Spreadsheets as programming languages

Started by Mike Hearn

Mike Hearn

OK - let's try to break the ice on this forum.

I was struck the other day by the realisation that the world's most popular programming language is probably Excel, which can be seen as a kind of pure functional language. What's interesting about Excel is the extent to which it is usable and has seen mass adoption by people who aren't developers and don't think of themselves as programmers.

Modern trends like the one towards FP and especially ReactiveX are in turn taking conventional programming closer to the spreadsheet model.

Thus it seems a shame that spreadsheet theory has seen so little progress. There is Chorus which is a followon from Subtext. There are some interesting papers on converting SQL queries into spreadsheets, there is a lot of data about the error rate inside spreadsheets (don't look). There is a tutorial on how to build a simple 3D graphics engine in Excel (I am not kidding). And Excel can be used to build full blown GUIs on top of an underlying "backend" made of spreadsheets.

There's also Unreal Blueprints, which are an interesting form of visual programming, which combines a notion of temporal control flow with FP. My experience with that has been that it is still perceived as "programming" by users though and that tends to scare some people away.

Does anyone know of interesting research in this space? Are there any ideas that could produce some useful leap forward over Excel?

ilyasergey

Mike, thanks for the start of an interesting discussion.

As a matter of fact, there's been plenty of PL-oriented research in this area. On the top of my head, I can recall advanced, motivated by research in (A) program synthesis and (B) probabilistic programming. There might be more, but let me start by elaborating on these two.

(A) is represented by research conducted by Sumit Gulwani at MSR Redmond and his collaborators. To begin an Excel feature known as "flash fill" is a byproduct of his work, targeting a specific case of program synthesis: "programming by example". Here's a good survey paper from CACM 2012. In this vein, I should also mention the following papers:

(B) For the probabilistic programming take, I'd recommend to take a look at the following work by Andy Gordon (also from MSR) and others:

This work helps to turn spreadsheets into probabilistic programs, whose "result" is a distribution of a certain random variable, which can be used to model all kinds of things. This topic is quite large and, perhaps, we should start another thread for it.

Duncan Cragg

I was struck the other day by the realisation that the world's most popular programming language is probably Excel, which can be seen as a kind of pure functional language. What's interesting about Excel is the extent to which it is usable and has seen mass adoption by people who aren't developers and don't think of themselves as programmers.

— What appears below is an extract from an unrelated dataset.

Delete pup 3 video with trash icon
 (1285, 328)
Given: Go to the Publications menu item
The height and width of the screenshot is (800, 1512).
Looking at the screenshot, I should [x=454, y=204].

I agree that there's a great future for a PL that embraces what makes spreadsheet formulae so accessible to non-technical people.

My own PL has some commonalities to spreadsheets: change one object's state and another can change state according to a pure functional transformation.

Duncan

mathiasx

I've always heard spreadsheets related to dataflow programming. I've worked on Hoplon which is a dataflow library for ClojureScript (compiles-to-javascript for browser apps.)

gasche

There are interesting projects that take inspiration from spreadsheets and some other models (Eve also explored this space, although it is now rather different). I think there would already be a lot of mileage to be had from a spreadsheet program taking programming practices seriously, by being equipped with a type system (see for example Static Analysis of Spreadsheet Applications
for Type-Unsafe Operations Detection
, Tie Cheng and Xavier Rival, 2015) or exploring the addition of programming paradigms that work well with the traditional spreadsheet interface.

For example, I think that it would be very nice to build a constraint solver on top of a spreadsheet interface. Each cell could be populated with a domain constraint (so it would play the role of a solver variable), or a cost formula to minimize, and "running" the spreadsheet would search for a solution. I think this could replace domain-specific end-user applications using solvers. One example of application would be schedule planning, where a number people have to be assigned to number of tasks under the form of time slots spread over several days, with availability constraint for the people (some may be absent on certain days), trying to give roughly the same amount of total task time to everyone.